Document section.
□ □ □ □ □ □ □

The company said sales of bicycles and related products surged 59.1% in the 20 weeks to Aug. 21, from a year earlier, thanks to the rising popularity of cycling as Britons fretted about travelling on public transport during the pandemic and increasingly saw it as a health and leisure activity.

Government voucher schemes have also driven growth.

Halfords, which trades from 447 stores, said it saw strong growth across all cycling product categories, with like-for-like sales up 76% year-on-year in its performance cycling business, Tredz. Sales of electric bikes and scooters jumped 230%.

The company forecast underlying pretax profit of 35-40 million pounds ($46-53 million) for its first half to the end of September - assuming expected demand levels in September and stability in the relative value of the U.S. dollar.

That would be up from 25.9 million pounds a year earlier.

Halfords said it has seen a rebound in sales at its motoring division in the past few weeks as car journeys picked up. However, it cautioned that "significant uncertainty" remained for the second half of its 2020-21 year.

"Given the natural fall-off in the relative strength of cycling and staycation products during winter months, alongside a difficult economic outlook, H2 FY21 profit before tax could be significantly lower than H1 FY21," it said.

Shares in Halfords, having risen 5.6% on Monday, were down 3.2% at 0829 GMT. They are up 4.4% this year.

□ □ □ □ □ □ □

Extracted material.

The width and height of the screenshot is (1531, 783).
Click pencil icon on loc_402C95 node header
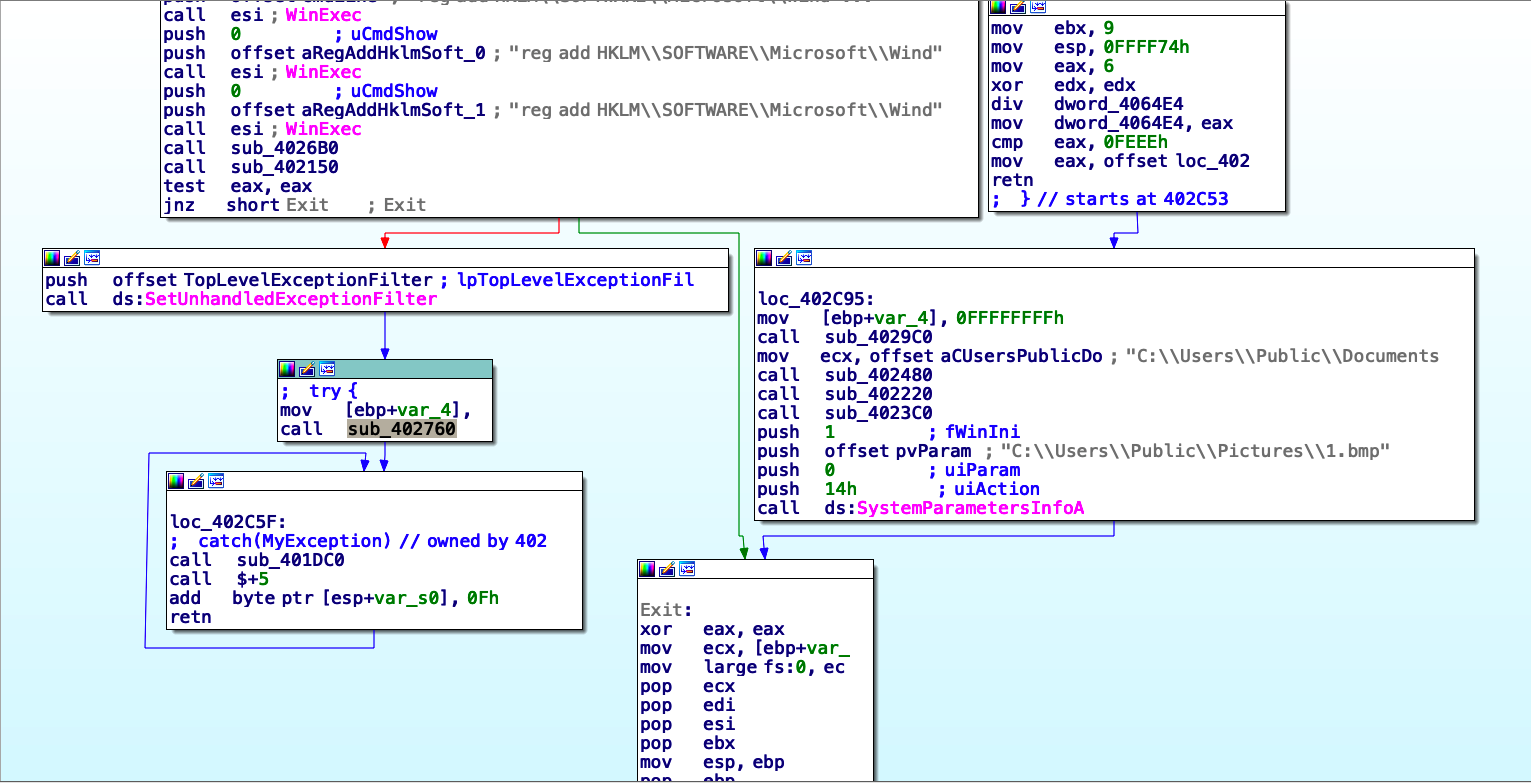click(x=784, y=258)
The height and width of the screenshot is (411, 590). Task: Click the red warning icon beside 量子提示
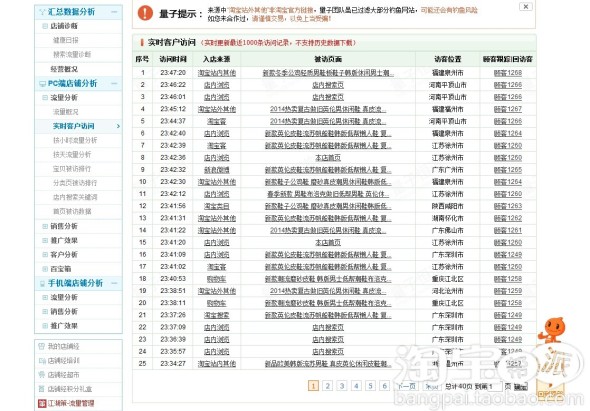(x=145, y=13)
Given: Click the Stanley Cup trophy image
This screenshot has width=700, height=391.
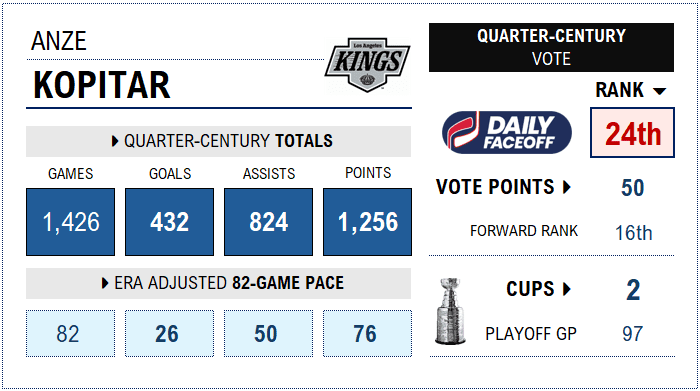Looking at the screenshot, I should [x=450, y=311].
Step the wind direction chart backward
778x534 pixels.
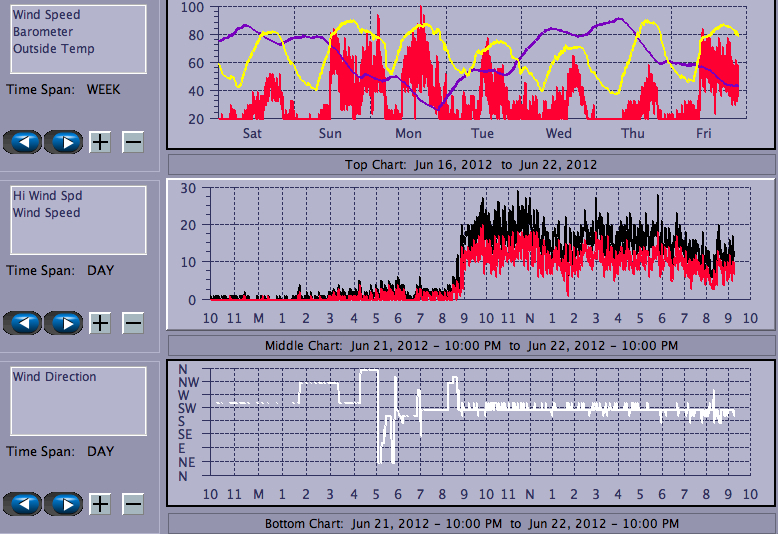point(23,504)
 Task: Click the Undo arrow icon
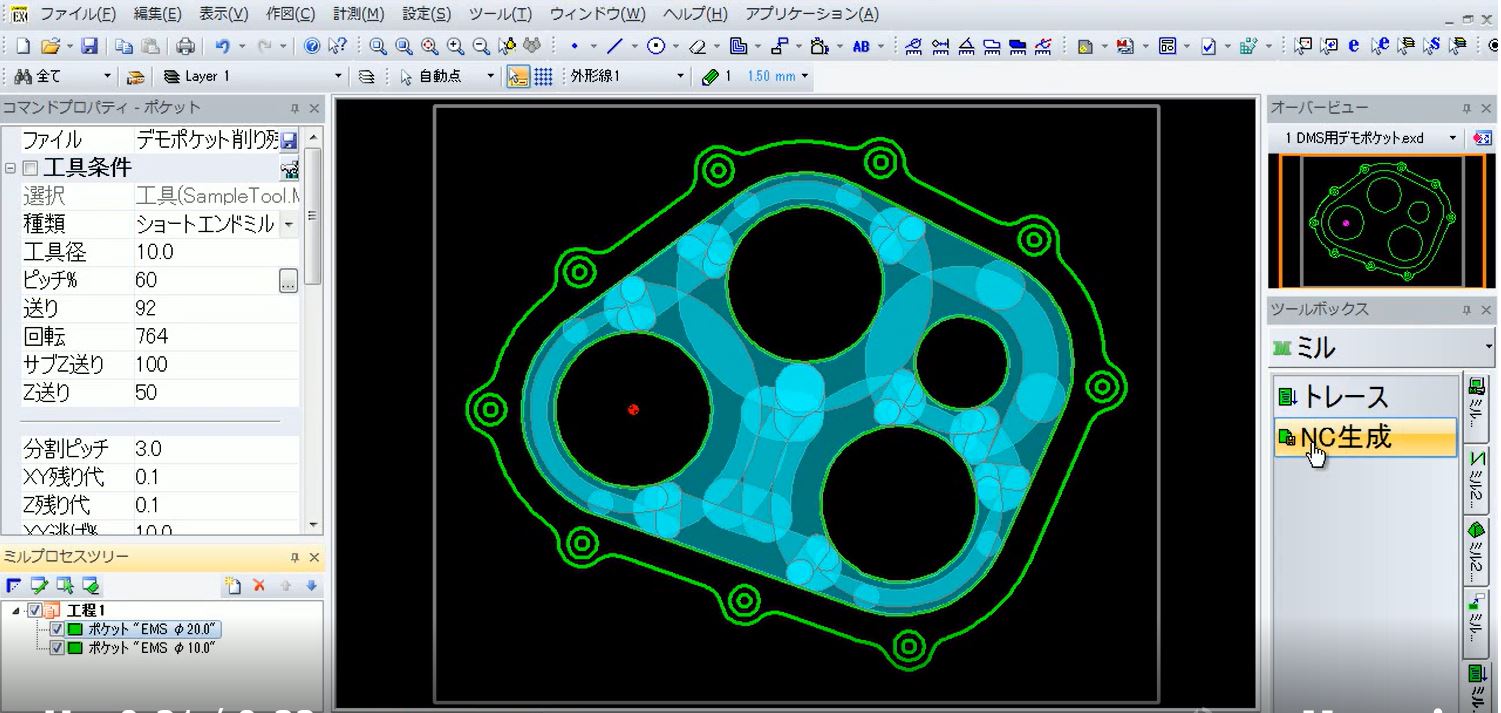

□ □ □ □ □ □ □

Exercise tasks.
A – In the Halfords passage, why did the company say its profit before tax for the second half of the 2020-21 year could be significantly lower than for the first half? Answer in one to three sentences.
B – Print everything in the Halfords passage from "Halfords said it" down to "4.4% this year.".

Response list.
A – Halfords said the relative strength of cycling and staycation products naturally falls off during the winter months. It also pointed to a difficult economic outlook.

B –
Halfords said it has seen a rebound in sales at its motoring division in the past few weeks as car journeys picked up. However, it cautioned that "significant uncertainty" remained for the second half of its 2020-21 year.

"Given the natural fall-off in the relative strength of cycling and staycation products during winter months, alongside a difficult economic outlook, H2 FY21 profit before tax could be significantly lower than H1 FY21," it said.

Shares in Halfords, having risen 5.6% on Monday, were down 3.2% at 0829 GMT. They are up 4.4% this year.